Una donna sola, malinconica, visionaria, ripercorre con le parole situazioni personali, sospese in un'atmosfera per lei stessa indecifrabile, di realtà o pura invenzione. A tratti la donna ricorda di avere un altro ruolo, forse ancora una visione, nel quale impersona/incarna Ecuba, urlante il suo dolore tra le fiamme che devastano Troia. In una continua e doppia dissociazione dell'essere, prestando il proprio corpo allo spirito estremamente sconvolto della moglie di Priamo, la donna viaggia a forte velocità verso la completa solitudine, nella quale solo le sue invenzioni e le possessioni di Ecuba troveranno vita. Ambiente, luci, echi acustici e mnemonici, interpretazione, contribuiscono a far risaltare la suggestione e il lirismo della tragedia euripidea; musiche, oggetti e verbalizzazioni contemporanee richiamano al mondo della coscienza le impronte indelebili del classico e del mito che fortunatamente tracciano l'anima nelle nostre frammentazioni e solitudini metropolitane.
LA STORIA
La donna deve provare la parte di Ecuba per una futura rappresentazione tragica. Ecuba è la mitica regina di Troia, la seconda moglie di Priamo e madre di diciannove figli tra cui Ettore, leggendario eroe Troiano; sopravvissuta alla tragedia di Troia vive vicende dolorose che Euripide esprimerà con versi di alto lirismo.

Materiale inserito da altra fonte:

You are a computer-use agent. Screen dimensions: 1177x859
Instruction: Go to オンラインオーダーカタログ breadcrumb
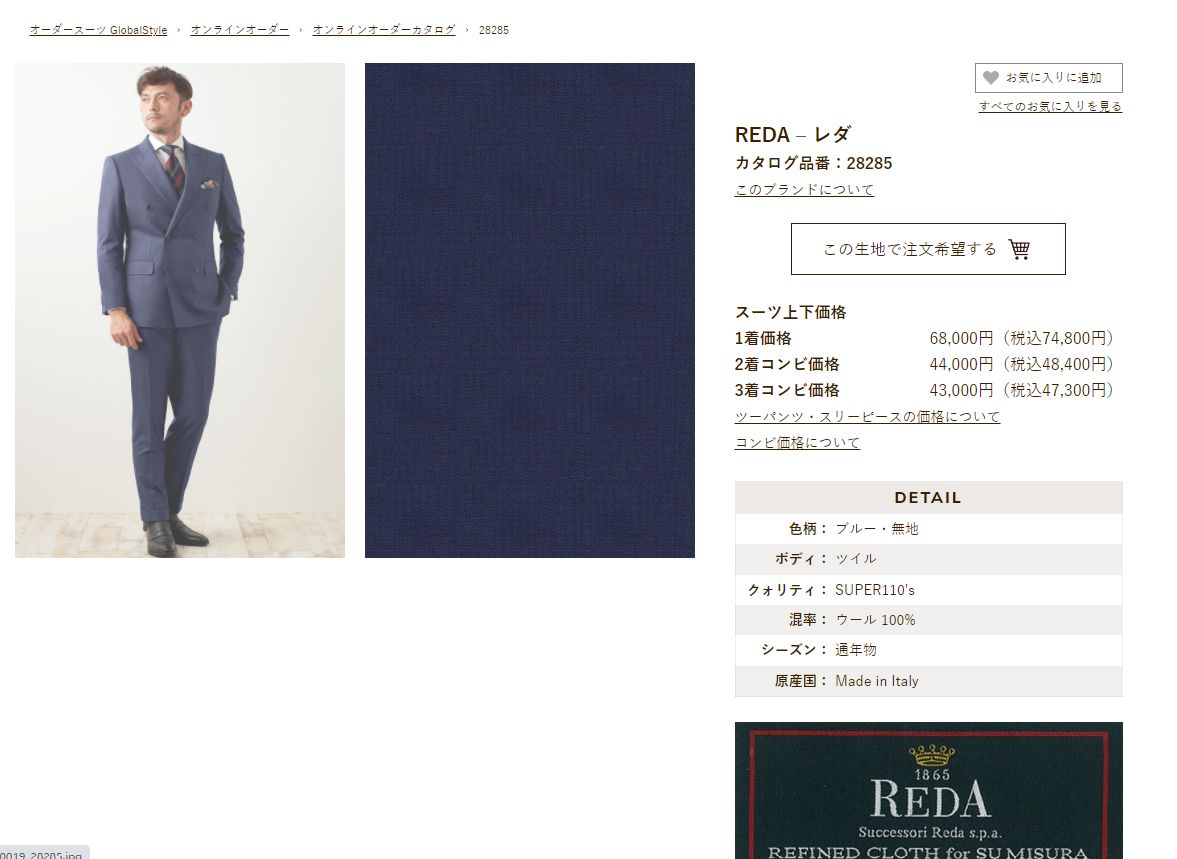(x=384, y=30)
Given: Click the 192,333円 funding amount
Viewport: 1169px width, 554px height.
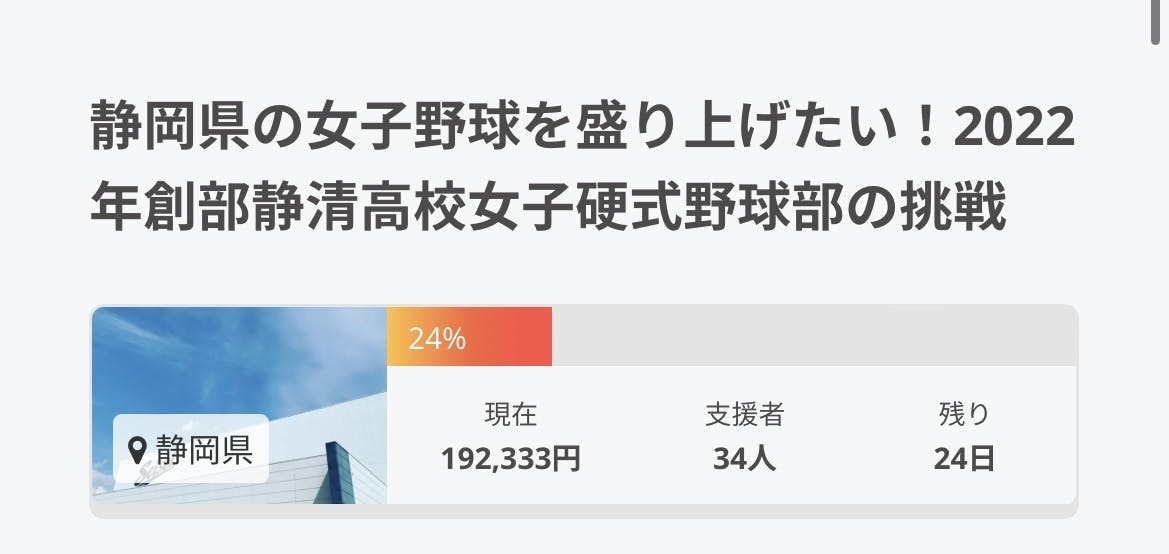Looking at the screenshot, I should tap(510, 459).
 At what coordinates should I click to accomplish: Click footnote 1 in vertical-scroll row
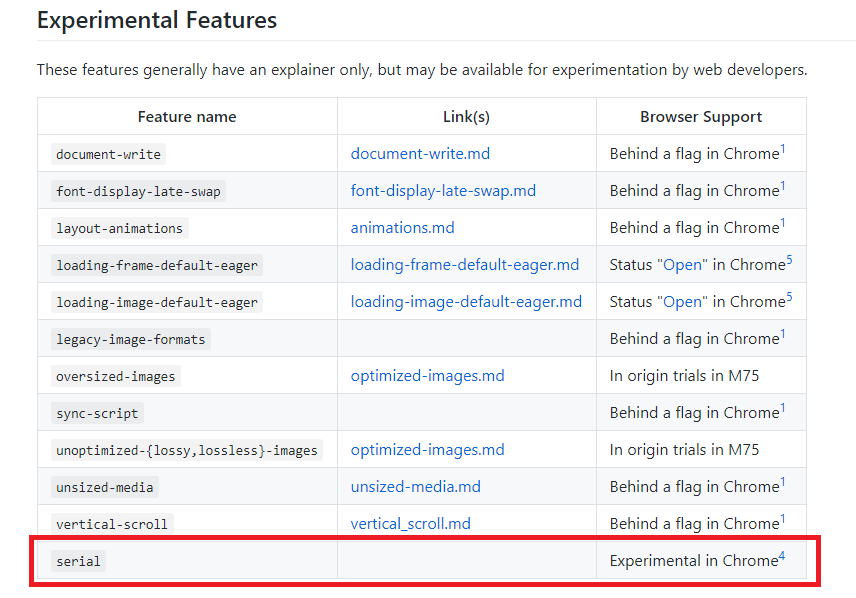[782, 519]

La messinscena è tutta giocata sul contrasto tra quei momenti di grande pathos e la vena grottesca che si insinua nelle pieghe della storia.
L’attrice, che si cimenta col teatro tragico, è nella vita di tutti i giorni un’oscura commessa di polleria. La recitazione è per lei una liberazione, la fuga dall’oblio a cui è condannata.